A new study (published in Science) shows that koala populations in Victoria, Australia, have recovered not only in numbers but also show genomic signs of regaining diversity. After a brutal population collapse in the early 20th century — when hunting reduced numbers to a few hundred — conservation moves and reintroductions drove a major population rebound by 2020. Using genomes from 418 individuals across 27 populations, researchers found that increased recombination during the post-bottleneck population expansion has produced more rare genetic variants and boosted effective population size estimates. The work suggests that recombination can help a formerly bottlenecked population recover genetic variation over decades, offering a new metric for conservation genetics.

Key Points

  • Historical hunting in Victoria reduced koala numbers to roughly 500–1,000 by the 1920s, creating a severe genetic bottleneck.
  • Conservation actions (including island refuges and mainland reintroductions) led to a population surge: nearly half a million koalas in Victoria by 2020.
  • Genomic analysis of 418 koalas across 27 populations shows an increase in recombination events as population size rose, producing more rare variants.
  • Accounting for recombination changes estimates of effective population size, indicating genetic recovery that wasn’t visible with older methods.
  • The study provides a practical framework for integrating evolutionary processes into conservation planning to identify and reverse genetic risk in populations.

Why should I read this?

Short answer: because it’s a proper feel-good science fix with real practical teeth. If you care about conservation, genetics or whether species can claw their way back after being hammered, this piece shows a clear mechanism — recombination during population growth — that helps restore genetic health. It’s hopeful, useful and gives conservationists a new tool for deciding where to act.

Context and relevance

This finding matters beyond koalas.
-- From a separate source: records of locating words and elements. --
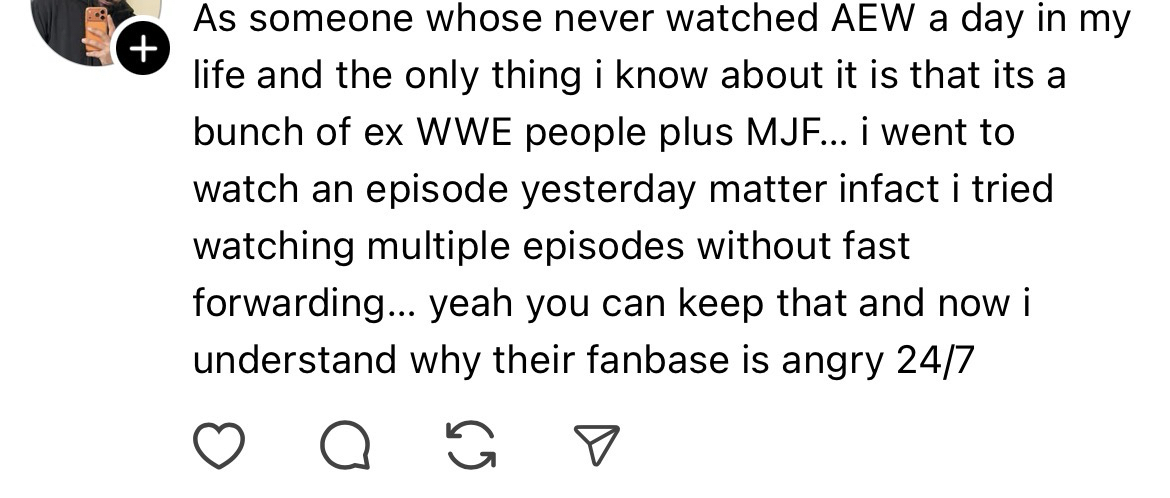This screenshot has width=1170, height=498.
Task: Click the word "understand" in the last line
Action: point(295,361)
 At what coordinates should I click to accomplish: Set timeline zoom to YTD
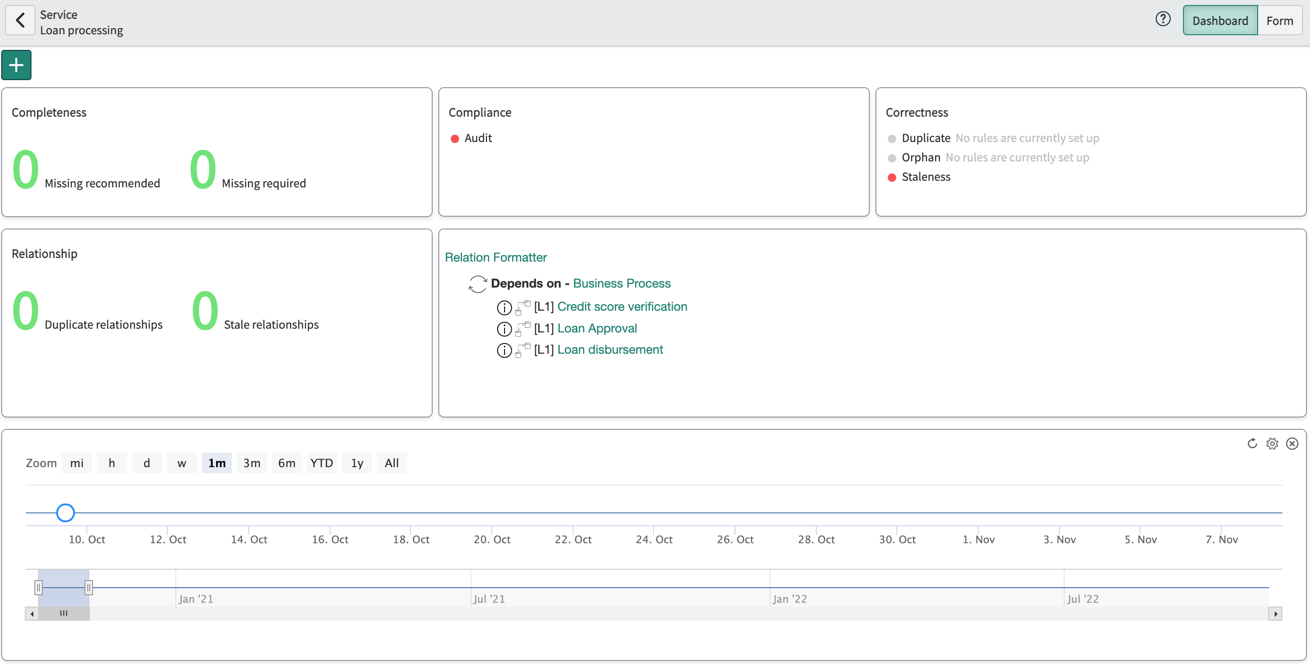[x=322, y=463]
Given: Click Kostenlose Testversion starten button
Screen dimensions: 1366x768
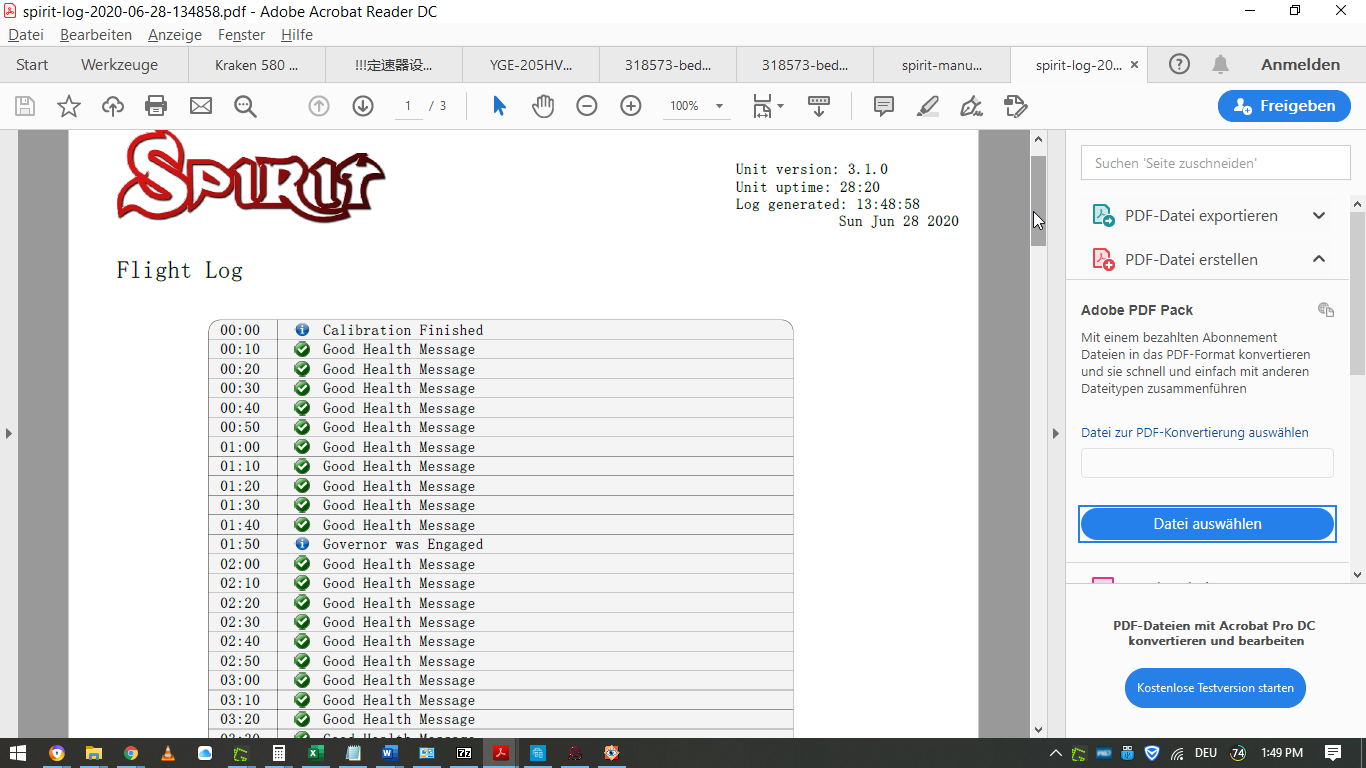Looking at the screenshot, I should [x=1215, y=688].
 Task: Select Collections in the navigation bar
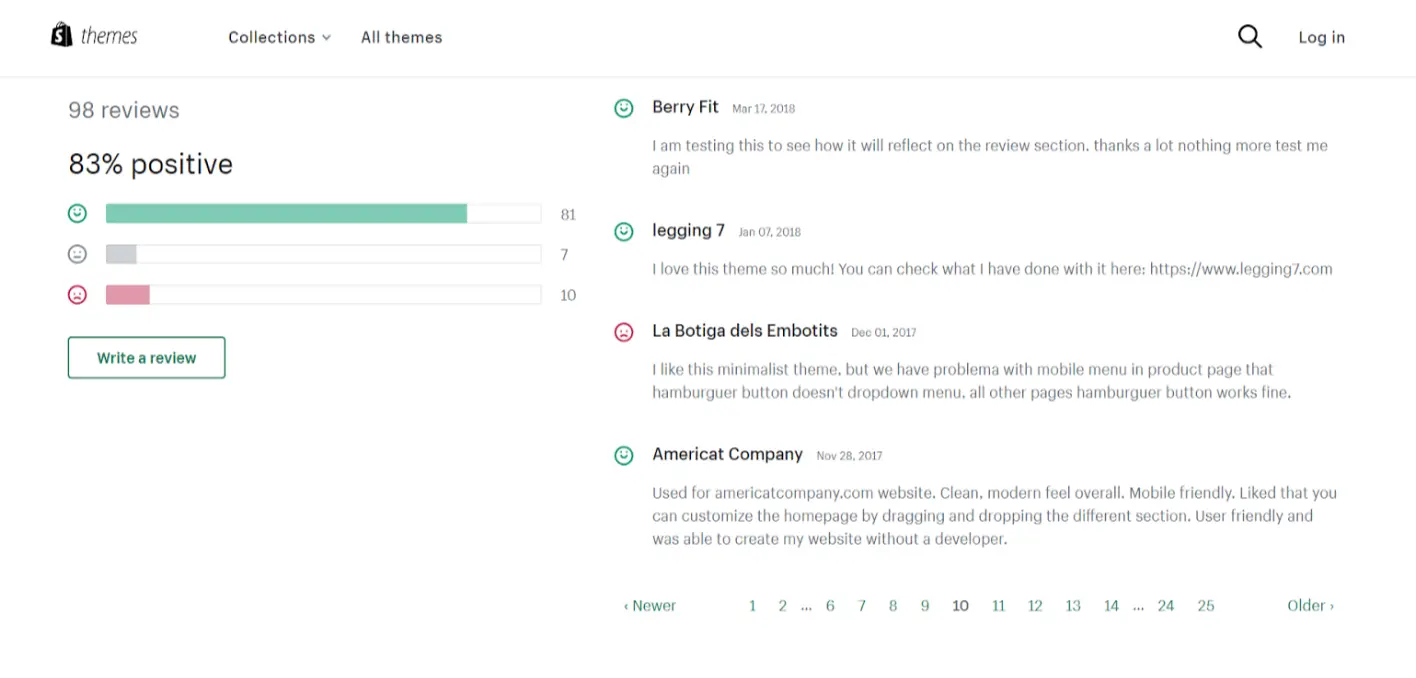point(270,37)
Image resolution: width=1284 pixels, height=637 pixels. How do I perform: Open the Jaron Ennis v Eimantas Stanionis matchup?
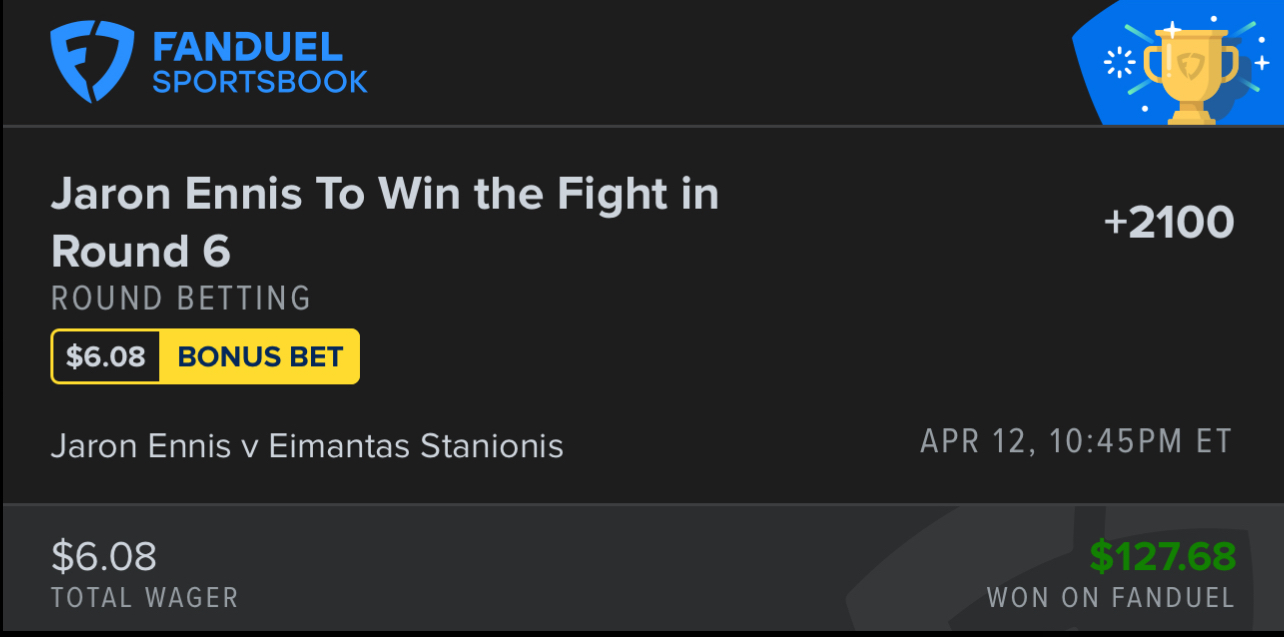(307, 445)
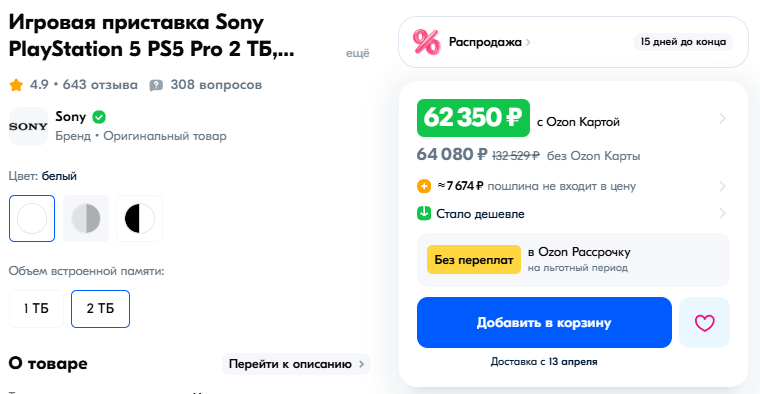The width and height of the screenshot is (760, 394).
Task: Expand customs duty info chevron
Action: coord(722,186)
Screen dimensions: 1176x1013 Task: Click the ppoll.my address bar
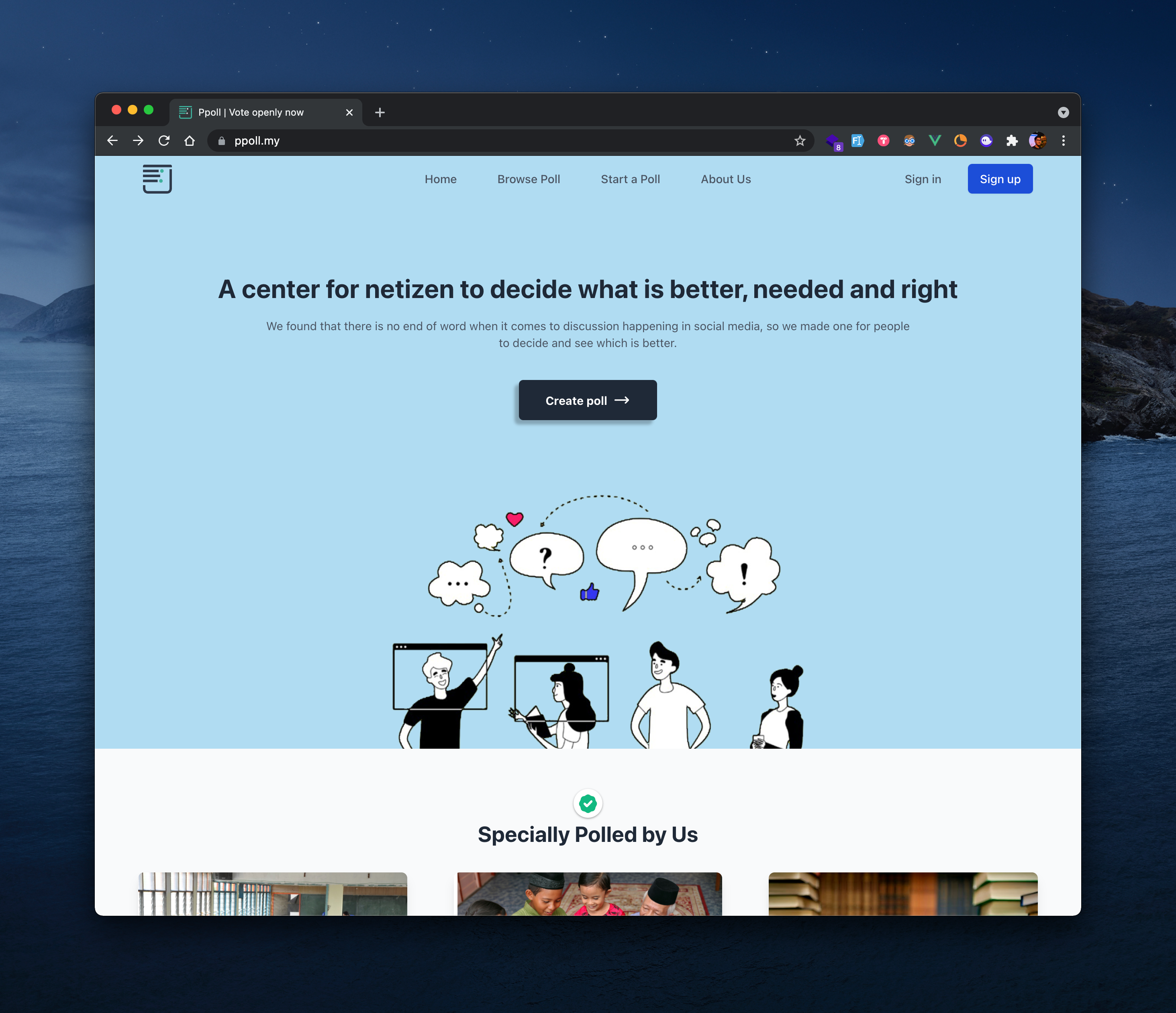(500, 141)
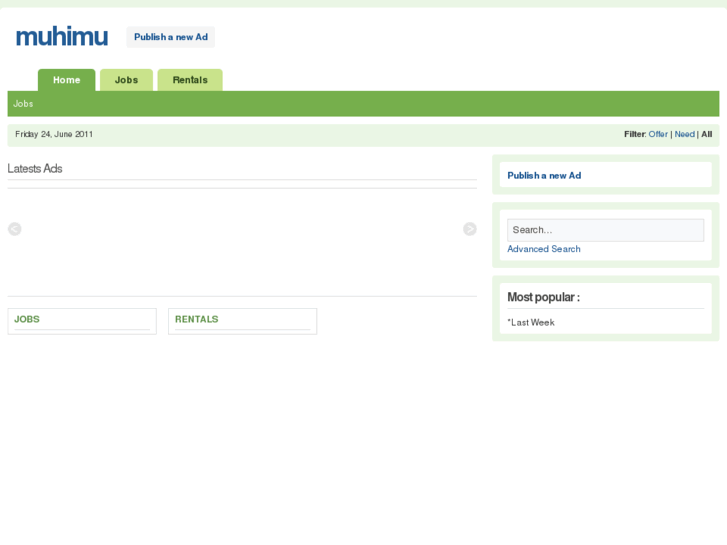Click the muhimu logo

coord(62,37)
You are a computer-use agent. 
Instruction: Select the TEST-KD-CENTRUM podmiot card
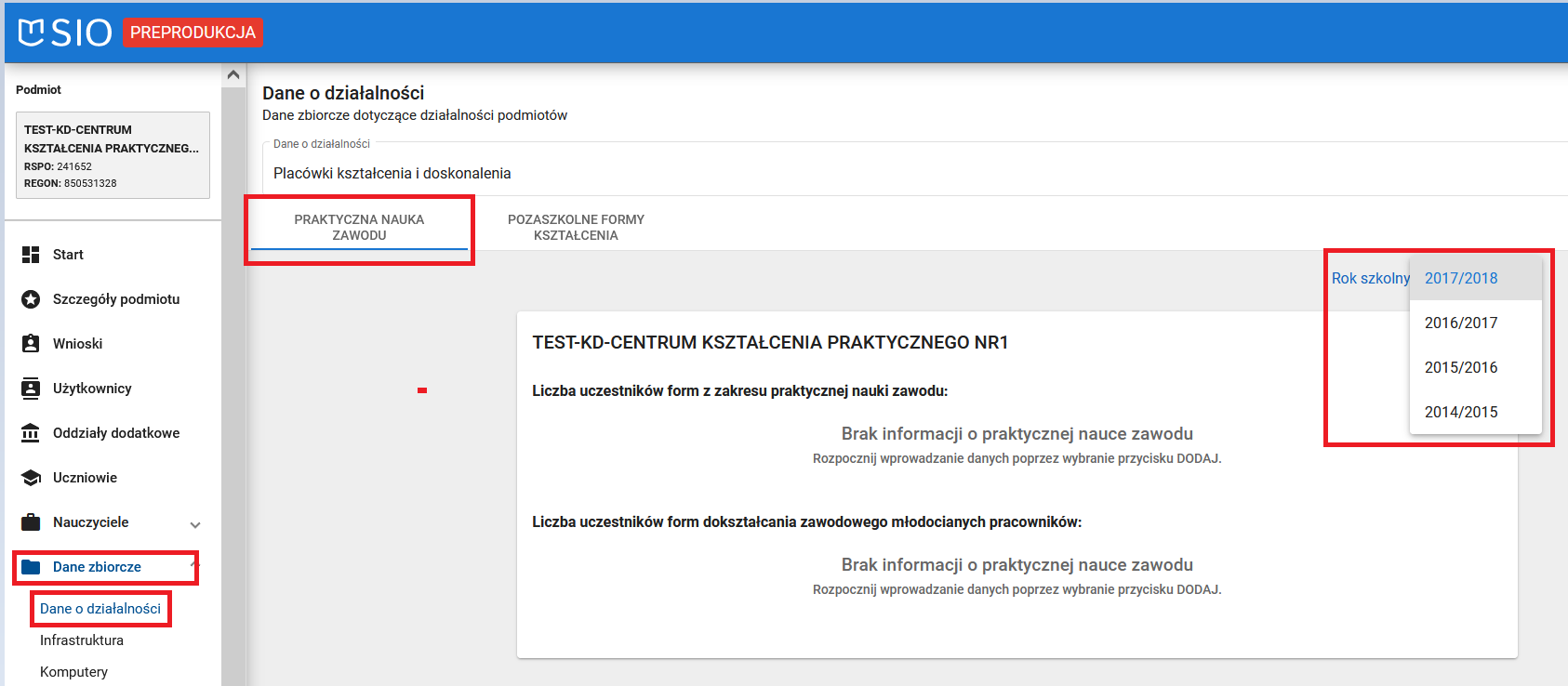point(113,155)

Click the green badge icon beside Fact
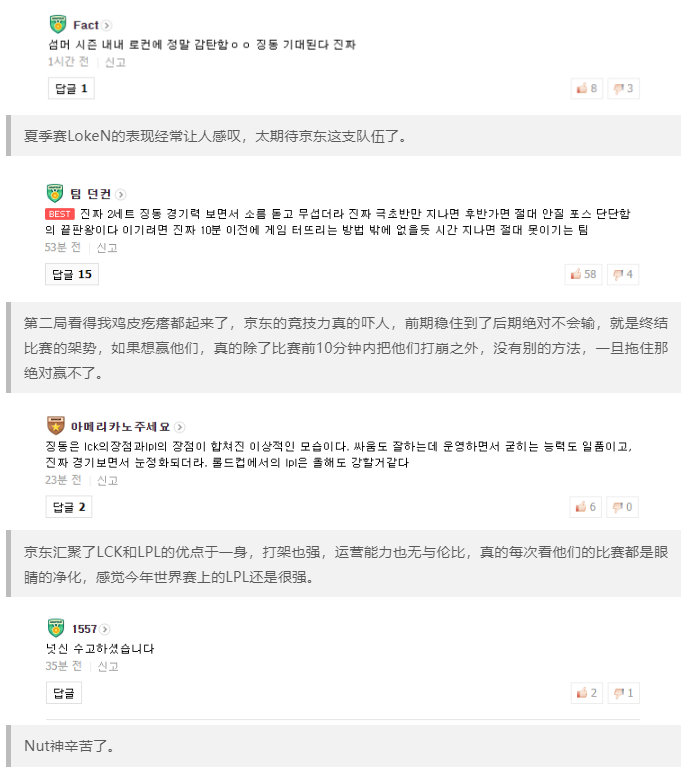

It challenges the assumption that severe genetic bottlenecks always leave permanent damage by showing that natural recombination during recovery can rebuild diversity over relatively short evolutionary timescales. That has implications for how managers prioritise interventions, assess extinction risk and design translocations or breeding programmes for other threatened species. The paper also offers a fresh metric — tracking recombination and its effect on effective population size — for monitoring population health in conservation genomics.